W不倫20年、「妻バレ」しても関係続行――急逝した彼の妻に抱く「罪悪感」

2018/04/18 21:00

 20年近く不倫の取材をしてきたが、このところ「長期不倫」の話を本当によく聞く。短くて8年、あとは12~15年くらいが多い。独身の場合は「子どもがほしい」「結婚したい」気持ちに折り合いをつけるのは容易でない一方、W不倫の女性にとっては、案外、長期不倫は合理的な関係ではないかと思う。そんな女たちの声を聞いていく。

(第1回:「出産リミットが見えて焦りが」長期不倫8年目、結婚と出産願望で揺れる38歳の岐路
(第2回:「40歳を迎えてラクになった」19歳から10年不倫を繰り返した女の、結婚・出産願望
(第3回:「産まないという選択肢はなかった」W不倫12年、“彼”との子どもを育てる女の決意
(第4回:不倫20年で「妻バレ」して破局……出産・結婚もあきらめた女が苦悩する「私の存在意義」
(第5回:W不倫15年、彼が脳梗塞で帰らぬ人に――「彼の最期に立ち会ったのは私」と語る女の胸中

 中部地方のある町に住むヒデコさん(50歳)が、妻子ある2歳年上の男性と知り合ったのは、まさに偶然だった。

「ぼんやり歩いていたのがいけなかったんですが、道ばたで彼とぶつかって。

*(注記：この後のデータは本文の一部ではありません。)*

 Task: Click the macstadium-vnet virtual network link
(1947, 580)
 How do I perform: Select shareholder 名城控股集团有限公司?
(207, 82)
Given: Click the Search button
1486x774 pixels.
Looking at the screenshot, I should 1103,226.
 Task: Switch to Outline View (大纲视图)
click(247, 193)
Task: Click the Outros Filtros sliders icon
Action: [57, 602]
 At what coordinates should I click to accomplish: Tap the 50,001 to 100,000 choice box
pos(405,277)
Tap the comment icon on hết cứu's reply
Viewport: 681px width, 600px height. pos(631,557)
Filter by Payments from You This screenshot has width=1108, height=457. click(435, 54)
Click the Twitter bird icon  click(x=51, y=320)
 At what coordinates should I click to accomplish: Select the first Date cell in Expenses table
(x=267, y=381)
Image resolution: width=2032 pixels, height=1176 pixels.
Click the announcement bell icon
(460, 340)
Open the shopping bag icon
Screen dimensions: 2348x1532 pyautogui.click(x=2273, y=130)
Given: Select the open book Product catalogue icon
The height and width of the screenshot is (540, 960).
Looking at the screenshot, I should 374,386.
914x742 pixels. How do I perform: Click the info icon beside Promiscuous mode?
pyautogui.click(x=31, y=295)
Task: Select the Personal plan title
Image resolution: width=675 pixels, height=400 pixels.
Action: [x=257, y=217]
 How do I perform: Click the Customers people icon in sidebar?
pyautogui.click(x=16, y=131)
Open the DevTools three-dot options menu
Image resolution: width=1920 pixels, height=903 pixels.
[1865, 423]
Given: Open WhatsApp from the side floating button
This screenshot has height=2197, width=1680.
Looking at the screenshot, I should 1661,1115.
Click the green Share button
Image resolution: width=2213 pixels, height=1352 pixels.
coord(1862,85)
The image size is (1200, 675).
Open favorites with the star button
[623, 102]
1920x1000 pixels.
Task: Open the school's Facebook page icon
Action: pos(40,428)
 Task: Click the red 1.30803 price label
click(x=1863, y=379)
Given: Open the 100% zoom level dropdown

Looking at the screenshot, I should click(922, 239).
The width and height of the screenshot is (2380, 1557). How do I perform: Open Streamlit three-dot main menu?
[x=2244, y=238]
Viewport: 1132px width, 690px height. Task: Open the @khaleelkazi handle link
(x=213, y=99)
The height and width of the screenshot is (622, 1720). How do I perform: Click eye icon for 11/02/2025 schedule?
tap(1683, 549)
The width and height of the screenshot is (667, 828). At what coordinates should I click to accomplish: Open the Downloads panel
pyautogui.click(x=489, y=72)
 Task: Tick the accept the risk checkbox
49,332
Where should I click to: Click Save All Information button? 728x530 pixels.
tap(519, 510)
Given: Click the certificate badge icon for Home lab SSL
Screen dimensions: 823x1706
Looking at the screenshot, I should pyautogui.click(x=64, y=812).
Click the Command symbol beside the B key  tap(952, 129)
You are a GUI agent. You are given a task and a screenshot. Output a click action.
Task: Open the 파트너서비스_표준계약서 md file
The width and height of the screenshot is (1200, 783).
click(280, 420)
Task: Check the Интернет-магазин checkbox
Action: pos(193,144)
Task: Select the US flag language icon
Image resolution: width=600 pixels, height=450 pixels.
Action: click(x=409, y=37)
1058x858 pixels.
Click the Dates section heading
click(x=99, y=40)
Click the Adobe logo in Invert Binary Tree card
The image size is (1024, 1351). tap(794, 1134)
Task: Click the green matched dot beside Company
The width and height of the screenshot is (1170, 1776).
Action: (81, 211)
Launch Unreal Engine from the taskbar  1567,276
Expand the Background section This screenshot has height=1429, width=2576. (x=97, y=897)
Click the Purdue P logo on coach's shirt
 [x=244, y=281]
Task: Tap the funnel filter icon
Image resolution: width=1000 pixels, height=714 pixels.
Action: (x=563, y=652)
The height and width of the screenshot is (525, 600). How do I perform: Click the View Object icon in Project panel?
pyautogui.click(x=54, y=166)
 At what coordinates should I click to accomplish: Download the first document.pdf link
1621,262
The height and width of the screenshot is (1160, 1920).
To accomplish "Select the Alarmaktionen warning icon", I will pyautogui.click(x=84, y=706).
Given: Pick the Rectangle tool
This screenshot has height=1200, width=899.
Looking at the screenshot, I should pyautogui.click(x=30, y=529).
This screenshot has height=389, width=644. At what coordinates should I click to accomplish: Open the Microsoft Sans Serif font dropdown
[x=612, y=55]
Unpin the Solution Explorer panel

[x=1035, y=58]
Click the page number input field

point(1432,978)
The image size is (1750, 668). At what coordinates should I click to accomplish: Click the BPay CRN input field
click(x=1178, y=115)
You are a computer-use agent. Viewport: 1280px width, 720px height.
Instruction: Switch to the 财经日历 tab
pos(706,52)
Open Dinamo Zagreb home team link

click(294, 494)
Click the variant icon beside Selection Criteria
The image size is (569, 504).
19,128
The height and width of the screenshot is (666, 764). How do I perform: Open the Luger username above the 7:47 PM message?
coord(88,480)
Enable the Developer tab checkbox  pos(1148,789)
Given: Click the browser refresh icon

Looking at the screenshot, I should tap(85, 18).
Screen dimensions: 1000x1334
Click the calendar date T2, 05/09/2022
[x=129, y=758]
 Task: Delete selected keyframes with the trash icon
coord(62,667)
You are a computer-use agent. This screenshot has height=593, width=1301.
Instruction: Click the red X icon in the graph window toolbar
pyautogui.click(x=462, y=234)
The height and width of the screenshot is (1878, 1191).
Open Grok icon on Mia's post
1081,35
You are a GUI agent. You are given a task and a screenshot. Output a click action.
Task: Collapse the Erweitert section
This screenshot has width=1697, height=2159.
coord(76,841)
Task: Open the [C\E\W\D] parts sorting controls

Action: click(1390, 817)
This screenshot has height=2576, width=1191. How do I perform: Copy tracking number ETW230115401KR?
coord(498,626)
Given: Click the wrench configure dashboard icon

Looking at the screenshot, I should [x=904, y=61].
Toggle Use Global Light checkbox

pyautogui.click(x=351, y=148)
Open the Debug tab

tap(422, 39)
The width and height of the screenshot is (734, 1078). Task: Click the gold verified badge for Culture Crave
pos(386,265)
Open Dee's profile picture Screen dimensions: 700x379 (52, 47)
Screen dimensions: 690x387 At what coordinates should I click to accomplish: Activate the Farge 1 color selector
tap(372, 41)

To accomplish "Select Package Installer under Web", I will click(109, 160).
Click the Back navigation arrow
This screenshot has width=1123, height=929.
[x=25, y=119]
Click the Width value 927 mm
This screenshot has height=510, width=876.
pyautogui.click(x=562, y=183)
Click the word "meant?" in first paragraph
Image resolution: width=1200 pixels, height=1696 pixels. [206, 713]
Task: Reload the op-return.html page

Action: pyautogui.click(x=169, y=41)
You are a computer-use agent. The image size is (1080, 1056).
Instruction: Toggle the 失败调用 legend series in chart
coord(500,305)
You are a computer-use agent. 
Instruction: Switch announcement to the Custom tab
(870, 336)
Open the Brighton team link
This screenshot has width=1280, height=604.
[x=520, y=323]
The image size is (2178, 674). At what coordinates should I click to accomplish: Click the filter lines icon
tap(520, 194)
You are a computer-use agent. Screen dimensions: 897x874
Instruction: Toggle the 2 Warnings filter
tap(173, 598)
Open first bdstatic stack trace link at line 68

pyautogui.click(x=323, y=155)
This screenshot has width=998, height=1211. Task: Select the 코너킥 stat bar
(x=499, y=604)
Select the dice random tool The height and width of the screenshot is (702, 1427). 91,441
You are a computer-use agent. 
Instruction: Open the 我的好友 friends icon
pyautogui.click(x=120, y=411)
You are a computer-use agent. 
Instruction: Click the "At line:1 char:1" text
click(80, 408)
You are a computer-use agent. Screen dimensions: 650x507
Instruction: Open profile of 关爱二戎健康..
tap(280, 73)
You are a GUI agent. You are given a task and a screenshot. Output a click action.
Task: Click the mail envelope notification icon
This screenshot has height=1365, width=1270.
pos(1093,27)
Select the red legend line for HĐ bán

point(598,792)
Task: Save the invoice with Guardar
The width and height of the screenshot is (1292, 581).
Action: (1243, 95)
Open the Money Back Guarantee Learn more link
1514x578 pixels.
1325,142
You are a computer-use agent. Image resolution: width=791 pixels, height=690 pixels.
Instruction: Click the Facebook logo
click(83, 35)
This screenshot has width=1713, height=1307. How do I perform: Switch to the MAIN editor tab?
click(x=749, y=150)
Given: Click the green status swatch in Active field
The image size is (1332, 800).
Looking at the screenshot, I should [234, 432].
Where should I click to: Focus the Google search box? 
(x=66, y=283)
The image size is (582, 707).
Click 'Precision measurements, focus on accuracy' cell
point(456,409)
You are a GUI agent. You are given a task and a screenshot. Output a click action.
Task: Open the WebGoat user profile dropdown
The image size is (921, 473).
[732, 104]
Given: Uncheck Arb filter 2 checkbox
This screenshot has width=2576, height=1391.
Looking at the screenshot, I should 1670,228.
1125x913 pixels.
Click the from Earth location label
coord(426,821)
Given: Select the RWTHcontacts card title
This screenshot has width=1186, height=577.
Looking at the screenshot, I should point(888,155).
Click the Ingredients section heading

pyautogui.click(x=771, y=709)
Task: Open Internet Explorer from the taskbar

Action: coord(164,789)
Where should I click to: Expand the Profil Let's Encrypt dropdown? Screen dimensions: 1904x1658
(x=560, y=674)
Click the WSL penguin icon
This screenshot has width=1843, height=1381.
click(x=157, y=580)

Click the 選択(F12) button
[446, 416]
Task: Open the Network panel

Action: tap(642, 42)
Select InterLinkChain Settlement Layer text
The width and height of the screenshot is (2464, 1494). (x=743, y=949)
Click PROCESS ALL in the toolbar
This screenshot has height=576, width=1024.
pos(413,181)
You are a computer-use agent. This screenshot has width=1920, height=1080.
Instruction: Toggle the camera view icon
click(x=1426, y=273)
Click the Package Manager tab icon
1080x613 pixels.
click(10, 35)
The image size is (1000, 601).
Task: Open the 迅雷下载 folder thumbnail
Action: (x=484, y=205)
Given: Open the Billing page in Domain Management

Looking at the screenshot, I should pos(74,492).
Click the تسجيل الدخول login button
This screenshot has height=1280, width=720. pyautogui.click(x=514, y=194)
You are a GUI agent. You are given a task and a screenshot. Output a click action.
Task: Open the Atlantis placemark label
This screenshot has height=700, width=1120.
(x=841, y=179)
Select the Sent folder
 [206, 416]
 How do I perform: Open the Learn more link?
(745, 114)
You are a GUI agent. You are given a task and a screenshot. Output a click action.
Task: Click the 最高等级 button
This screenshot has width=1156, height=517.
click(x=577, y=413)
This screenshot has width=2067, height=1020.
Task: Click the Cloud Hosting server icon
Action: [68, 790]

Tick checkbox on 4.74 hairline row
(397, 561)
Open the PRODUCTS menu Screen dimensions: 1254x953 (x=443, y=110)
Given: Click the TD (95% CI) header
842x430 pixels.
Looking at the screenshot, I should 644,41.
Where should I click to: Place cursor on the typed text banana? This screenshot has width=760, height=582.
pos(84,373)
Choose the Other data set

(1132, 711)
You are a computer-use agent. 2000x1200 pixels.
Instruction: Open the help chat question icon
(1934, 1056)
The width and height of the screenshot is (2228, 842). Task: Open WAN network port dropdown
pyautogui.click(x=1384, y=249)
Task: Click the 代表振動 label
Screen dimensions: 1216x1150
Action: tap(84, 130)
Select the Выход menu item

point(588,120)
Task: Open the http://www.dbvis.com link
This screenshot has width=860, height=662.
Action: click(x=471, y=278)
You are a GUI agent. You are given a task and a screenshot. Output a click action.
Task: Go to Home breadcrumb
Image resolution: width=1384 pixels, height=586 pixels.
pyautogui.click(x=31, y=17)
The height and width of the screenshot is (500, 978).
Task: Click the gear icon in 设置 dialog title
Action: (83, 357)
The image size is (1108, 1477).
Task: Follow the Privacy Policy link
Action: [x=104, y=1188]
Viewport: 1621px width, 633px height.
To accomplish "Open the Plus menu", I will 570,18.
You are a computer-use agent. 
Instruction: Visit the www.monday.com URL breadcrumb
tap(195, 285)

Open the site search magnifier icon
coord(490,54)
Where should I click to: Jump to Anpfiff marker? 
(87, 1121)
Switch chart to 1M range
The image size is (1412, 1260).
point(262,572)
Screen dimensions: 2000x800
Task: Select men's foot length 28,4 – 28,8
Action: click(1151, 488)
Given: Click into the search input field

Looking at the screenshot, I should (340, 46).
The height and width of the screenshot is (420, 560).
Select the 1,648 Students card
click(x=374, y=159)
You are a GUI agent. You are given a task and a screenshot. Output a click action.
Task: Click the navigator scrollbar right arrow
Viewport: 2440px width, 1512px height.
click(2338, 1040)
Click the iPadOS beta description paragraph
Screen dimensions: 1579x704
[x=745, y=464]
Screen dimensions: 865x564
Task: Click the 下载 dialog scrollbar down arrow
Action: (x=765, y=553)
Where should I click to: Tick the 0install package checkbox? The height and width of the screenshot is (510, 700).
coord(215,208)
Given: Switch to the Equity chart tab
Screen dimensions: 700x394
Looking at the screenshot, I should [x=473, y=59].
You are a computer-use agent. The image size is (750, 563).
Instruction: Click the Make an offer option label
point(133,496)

転んで足首を捻挫したんです。彼は病院に連れていってくれ、そこから時々会うようになりました」

 ヒデコさんは22歳で10歳年上の男性と結婚した。親戚の紹介による見合いのようなもので、ほとんど交際もないままに結婚してしまったという。

 不倫の彼であるユウトさんと知り合った30歳のときには、5歳と4歳の子どもを保育園に預けて仕事に復帰していた。

「夫とは表面上、波風は立っていませんでしたけど、それは私が夫に従っていたから。働きながら家事も育児も頑張っていました。夫は親の会社の跡取りでしたから、時間の自由もきくはずですが、時間があれば飲みに行っちゃう。それも仕事だと義父母にも夫にも言われていました。夫の浮気相手が家を訪ねてくることもありましたが、私がしっかりしてないからだと、義母に怒られました。なんでも私のせいなんだ、とつらかったですね」

 どうしてもヒデコさんが働かなければならない経済状況ではなかったが、同じ敷地内に住む義母がお金の管理を全てしていたため、ヒデコさんが自由に使えるお金はまったくなかった。

「子どもと出かければ、かわいい服のひとつも買いたくなるけど、いちいち義母におうかがいを立てなければいけない。それが耐えられなくて、義父母や夫の反対を無視する形で、無理やり仕事に復帰したんです」

 夫の横暴で強引なセックスしか知らなかった

 彼女にけがを負わせた彼、マサトさんは夫と違って女性の気持ちを尊重する人だった。

「本当に大した捻挫ではなかったのに、心配してくれて。家に来て夫にも謝るというから、それは断りました。私が自分で転んでけがしたことになっているから、と言って。それだけで夫婦の仲が伝わったようです。3週間ほどして最後の通院になったとき、わざわざ病院まで来てくれて『今度、快気祝いに食事でもしましょう』と。ただ、夜は私が出られないので、市内のちょっと有名なお店でランチをしようと誘われました。有休をとって、わくわくしながらランチに行ったのを覚えています。そのとき、私はすでに彼のことが好きだったのかもしれません」

 ランチは本当に楽しかったという。恋愛経験もほとんどないままに結婚したヒデコさんにとって、彼との時間は「宝物のよう」だったという。だから、「またランチを」と誘われたときも、断る気にはなれなかった。そして、この2回目のデートで、2人は結ばれる。

「ランチが終わったとき、彼から『もっと一緒にいたい。あなたのことをもっと知りたい』と静かに言われて。私も同じ気持ちだったんです。私が男性とホテルへ行くなんて、あまりに非現実的だったから、部屋に入ってもなんだかピンとこなかった。でも、彼、とても優しかった。夫は自分の欲望を満たすためだけの強引なセックスしかしませんでしたから、こんなに優しくしてくれるんだと感動して、涙が止まらなかった」

 夫が横暴なセックスをしていても、夫しか知らなければ「こんなものか」と受け入れてしまうのだ。セックスは男の欲望を満たすためのものではないのに……。

 その後、月に1度、あるいは2カ月に3度くらいのペースで2人は会った。

「彼に会うたび、私は夫から不当な扱いを受けているとわかるようになりました。同時に、彼のことをどんどん好きになっていった」

 それでも彼女は「逃げの恋愛」をしたわけではない。家のことは、それまで以上にきちんとやった。舅姑にも仕えた。もちろん、子どもたちは彼女にとって一番大切な存在。彼と会う約束をしていても、子どもに何かがあれば、子どもを優先させた。一方で、夫を裏切っているという感覚はなかったという。